Of the information provided to them during these presentations, the majority of board members (97%) say they know exactly what to do or have a good idea of what to do with the information. This statistic, however, does conflict with IT and security executives’ thoughts on the information they present. Based on our December 2015 survey, only 40% of IT and security executives believe the information they provide the board is actionable. There is a clear disconnect here between what the board perceives is actionable information, and what IT and security executives define as data that can be used to make informed decisions.

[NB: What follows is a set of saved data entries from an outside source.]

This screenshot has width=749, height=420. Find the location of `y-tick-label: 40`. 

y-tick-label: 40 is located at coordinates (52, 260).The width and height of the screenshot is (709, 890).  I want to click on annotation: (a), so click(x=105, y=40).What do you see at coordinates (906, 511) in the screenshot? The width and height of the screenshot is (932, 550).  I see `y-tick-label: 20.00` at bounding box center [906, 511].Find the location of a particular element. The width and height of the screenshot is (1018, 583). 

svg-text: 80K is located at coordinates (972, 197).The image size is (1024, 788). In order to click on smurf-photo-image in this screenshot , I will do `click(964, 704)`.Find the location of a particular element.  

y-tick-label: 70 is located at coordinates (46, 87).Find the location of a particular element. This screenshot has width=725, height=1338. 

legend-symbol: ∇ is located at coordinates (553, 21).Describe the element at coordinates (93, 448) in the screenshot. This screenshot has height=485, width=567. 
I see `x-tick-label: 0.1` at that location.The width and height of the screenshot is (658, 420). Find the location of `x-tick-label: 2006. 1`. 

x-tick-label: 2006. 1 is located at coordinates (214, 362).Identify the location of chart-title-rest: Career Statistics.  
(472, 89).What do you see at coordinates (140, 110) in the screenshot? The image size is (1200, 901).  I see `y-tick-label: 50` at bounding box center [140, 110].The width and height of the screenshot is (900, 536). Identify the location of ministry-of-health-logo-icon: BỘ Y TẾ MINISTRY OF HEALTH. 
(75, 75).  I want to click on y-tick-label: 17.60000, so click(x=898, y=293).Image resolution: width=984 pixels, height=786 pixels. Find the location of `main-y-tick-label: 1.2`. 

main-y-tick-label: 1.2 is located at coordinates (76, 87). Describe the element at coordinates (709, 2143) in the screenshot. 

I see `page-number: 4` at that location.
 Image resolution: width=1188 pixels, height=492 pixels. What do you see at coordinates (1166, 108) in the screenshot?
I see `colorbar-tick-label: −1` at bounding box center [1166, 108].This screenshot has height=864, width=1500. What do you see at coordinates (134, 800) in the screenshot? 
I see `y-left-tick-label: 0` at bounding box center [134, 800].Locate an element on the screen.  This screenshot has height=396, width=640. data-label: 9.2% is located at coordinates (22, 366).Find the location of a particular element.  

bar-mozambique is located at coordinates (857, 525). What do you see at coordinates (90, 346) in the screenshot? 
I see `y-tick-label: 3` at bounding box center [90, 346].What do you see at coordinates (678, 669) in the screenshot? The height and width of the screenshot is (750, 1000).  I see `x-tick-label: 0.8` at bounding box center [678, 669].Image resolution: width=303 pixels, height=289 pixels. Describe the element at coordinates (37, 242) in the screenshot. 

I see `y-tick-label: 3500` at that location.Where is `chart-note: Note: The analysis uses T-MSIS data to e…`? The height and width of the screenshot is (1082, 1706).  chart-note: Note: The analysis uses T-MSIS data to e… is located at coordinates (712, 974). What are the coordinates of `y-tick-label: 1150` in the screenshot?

“IT and security executives are focusing on what they believe are the most impactful issues: a) forward-looking information about known vulnerabilities that could potentially harm the company in the future, b) specifics about data that was lost as a result of known infiltrations and data breaches, and c) the impact of these infiltrations and breaches,” Bay reports. “Interestingly, while information about how much is spent to address cyber risk is reported by IT and security executives in less than one-half of the companies surveyed, this was the most commonly cited information that board members said they needed to make investments for cyber risk planning and expenditures.”

Bay also pointed to a critical challenge in the education gap of many board members and the reliance upon information security executives: a large portion of the education board members have on infosec is from the organization’s IT and security executives, and “when the person education you on cybersecurity is the same individual tasted with measuring and reducing cyberrisk, there’s a fundamental disconnect.” It is extremely difficult for board members to understand what they are missing without education of their own and a third-party audit in place.

As cyberrisk continues to become a top enterprise risk priority, the consequences of failure may impact more of the C-suite than just chief information security officers or top IT executives. In May, following a social engineering fraud case that resulted in a wire transfer of 50 million euros, Austrian aircraft parts manufacturer FACC fired its chief executive of 17 years. Some regulators also want to start holding chief executives accountable in a way that truly speaks to them: their paychecks. According to a report from members of parliament on the British Culture, Media and Sport Select Committee, Britain’s status as the leading internet economy in the G20 is under threat from a combination of increasing reliance on digital infrastructure, and inadequate protection of it. To address the issue, they suggest that chief executives who fail to prevent cybersecurity breaches have a portion of their pay docked.

Such was the case with Baroness Harding, the chief executive of TalkTalk, Britain’s fourth-largest broadband provider, which suffered a high-profile cyberattack recently. Her performance bonus was slashed by more than a third as a result of the company’s security failings.

“Companies must have robust strategies and processes in place, backed by adequate resources and clear lines of accountability, to stay one step ahead in a sophisticated and rapidly evolving environment,” said Jesse Norman, chairman of the committee. “Failure to prepare for or learn from cyber-attacks, and failure to inform and protect consumers, must draw sanctions serious enough to act as a real incentive and deterrent.”